Record list:
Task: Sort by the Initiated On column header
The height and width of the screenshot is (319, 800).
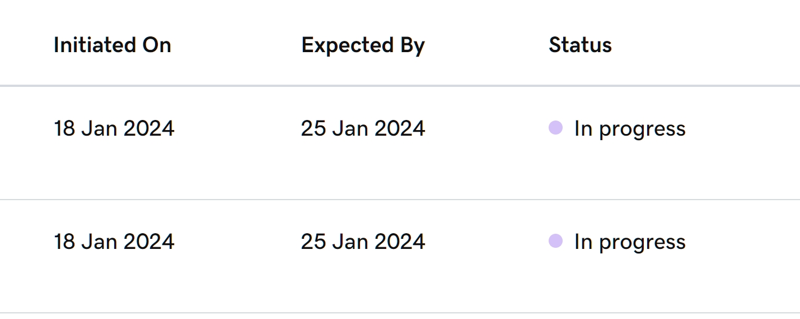Action: point(112,45)
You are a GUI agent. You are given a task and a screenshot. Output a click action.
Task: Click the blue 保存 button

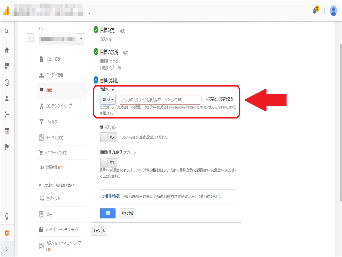pyautogui.click(x=108, y=213)
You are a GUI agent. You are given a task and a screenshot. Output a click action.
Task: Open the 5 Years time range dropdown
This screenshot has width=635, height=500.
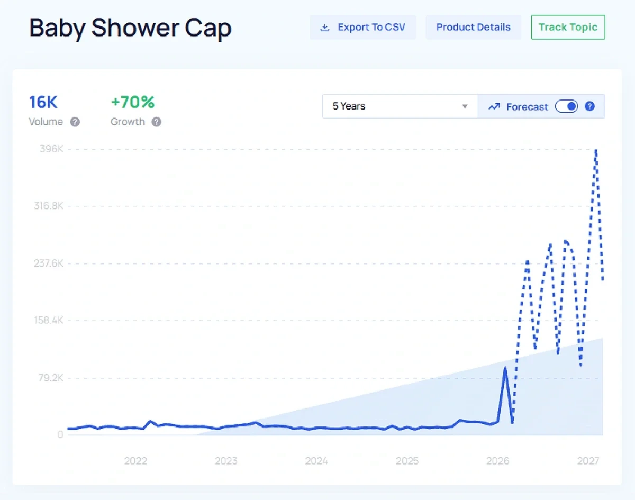click(x=400, y=106)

Problem to work on:
Rewrite all the items above, swapping "GUI agent" for "desktop assistant" wherever it occurs and keeping everything else unchanged. Omit the pictures.

Response:
Task: Sort by the Initiated On column header
The height and width of the screenshot is (319, 800).
Action: point(112,45)
You are a desktop assistant. You are given a task and a screenshot. Output a click action.
Task: Click the blue 保存 button

pyautogui.click(x=108, y=213)
You are a desktop assistant. You are given a task and a screenshot. Output a click action.
Task: Open the 5 Years time range dropdown
This screenshot has width=635, height=500.
click(x=400, y=106)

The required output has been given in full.